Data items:
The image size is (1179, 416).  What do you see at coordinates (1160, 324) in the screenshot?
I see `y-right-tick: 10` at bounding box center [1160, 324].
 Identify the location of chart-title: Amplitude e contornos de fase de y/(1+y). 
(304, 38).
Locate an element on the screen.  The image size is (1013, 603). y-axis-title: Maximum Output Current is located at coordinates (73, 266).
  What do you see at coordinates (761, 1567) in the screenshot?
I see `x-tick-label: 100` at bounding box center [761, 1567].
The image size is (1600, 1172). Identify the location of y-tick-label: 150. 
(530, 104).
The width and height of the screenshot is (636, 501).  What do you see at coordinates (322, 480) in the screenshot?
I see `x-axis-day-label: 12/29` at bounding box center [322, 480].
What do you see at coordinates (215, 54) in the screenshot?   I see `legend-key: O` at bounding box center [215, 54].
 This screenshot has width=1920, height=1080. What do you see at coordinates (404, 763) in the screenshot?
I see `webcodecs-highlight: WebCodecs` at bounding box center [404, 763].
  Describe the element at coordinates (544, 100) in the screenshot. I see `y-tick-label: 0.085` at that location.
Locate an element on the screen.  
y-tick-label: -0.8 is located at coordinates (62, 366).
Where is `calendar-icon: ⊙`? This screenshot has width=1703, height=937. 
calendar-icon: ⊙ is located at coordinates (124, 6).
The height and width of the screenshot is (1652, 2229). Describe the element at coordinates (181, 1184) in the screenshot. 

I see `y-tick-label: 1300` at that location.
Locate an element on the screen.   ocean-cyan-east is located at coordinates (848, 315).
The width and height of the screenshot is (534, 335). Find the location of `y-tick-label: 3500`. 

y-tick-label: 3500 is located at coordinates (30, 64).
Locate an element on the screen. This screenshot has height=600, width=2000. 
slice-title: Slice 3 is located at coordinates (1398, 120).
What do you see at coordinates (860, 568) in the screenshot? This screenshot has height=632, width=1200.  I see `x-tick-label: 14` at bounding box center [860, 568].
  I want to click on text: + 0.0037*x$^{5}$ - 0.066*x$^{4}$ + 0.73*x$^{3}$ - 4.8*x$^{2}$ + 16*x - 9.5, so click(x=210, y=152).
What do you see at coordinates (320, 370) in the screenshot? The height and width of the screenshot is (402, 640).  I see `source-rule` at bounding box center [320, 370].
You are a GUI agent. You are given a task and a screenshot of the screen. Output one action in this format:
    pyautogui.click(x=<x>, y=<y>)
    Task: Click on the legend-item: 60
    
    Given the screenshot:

# WRITTEN TASK
Copy every line of the data items above word for word, changing nothing.

# ANSWER FOR THE TASK
The image size is (1179, 416).  What do you see at coordinates (1160, 324) in the screenshot?
I see `y-right-tick: 10` at bounding box center [1160, 324].
 Identify the location of chart-title: Amplitude e contornos de fase de y/(1+y). 
(304, 38).
Locate an element on the screen.  The image size is (1013, 603). y-axis-title: Maximum Output Current is located at coordinates (73, 266).
  What do you see at coordinates (761, 1567) in the screenshot?
I see `x-tick-label: 100` at bounding box center [761, 1567].
The image size is (1600, 1172). Identify the location of y-tick-label: 150. 
(530, 104).
The width and height of the screenshot is (636, 501).  What do you see at coordinates (322, 480) in the screenshot?
I see `x-axis-day-label: 12/29` at bounding box center [322, 480].
What do you see at coordinates (215, 54) in the screenshot?   I see `legend-key: O` at bounding box center [215, 54].
 This screenshot has width=1920, height=1080. What do you see at coordinates (404, 763) in the screenshot?
I see `webcodecs-highlight: WebCodecs` at bounding box center [404, 763].
  Describe the element at coordinates (544, 100) in the screenshot. I see `y-tick-label: 0.085` at that location.
Locate an element on the screen.  
y-tick-label: -0.8 is located at coordinates (62, 366).
Where is `calendar-icon: ⊙`? This screenshot has width=1703, height=937. 
calendar-icon: ⊙ is located at coordinates (124, 6).
The height and width of the screenshot is (1652, 2229). Describe the element at coordinates (181, 1184) in the screenshot. 

I see `y-tick-label: 1300` at that location.
Locate an element on the screen.   ocean-cyan-east is located at coordinates (848, 315).
The width and height of the screenshot is (534, 335). Find the location of `y-tick-label: 3500`. 

y-tick-label: 3500 is located at coordinates (30, 64).
Locate an element on the screen. This screenshot has height=600, width=2000. 
slice-title: Slice 3 is located at coordinates (1398, 120).
What do you see at coordinates (860, 568) in the screenshot? This screenshot has height=632, width=1200.  I see `x-tick-label: 14` at bounding box center [860, 568].
  I want to click on text: + 0.0037*x$^{5}$ - 0.066*x$^{4}$ + 0.73*x$^{3}$ - 4.8*x$^{2}$ + 16*x - 9.5, so click(x=210, y=152).
What do you see at coordinates (320, 370) in the screenshot? The height and width of the screenshot is (402, 640).  I see `source-rule` at bounding box center [320, 370].
You are a GUI agent. You are given a task and a screenshot of the screen. Output one action in this format:
    pyautogui.click(x=<x>, y=<y>)
    Task: Click on the legend-item: 60
    
    Given the screenshot:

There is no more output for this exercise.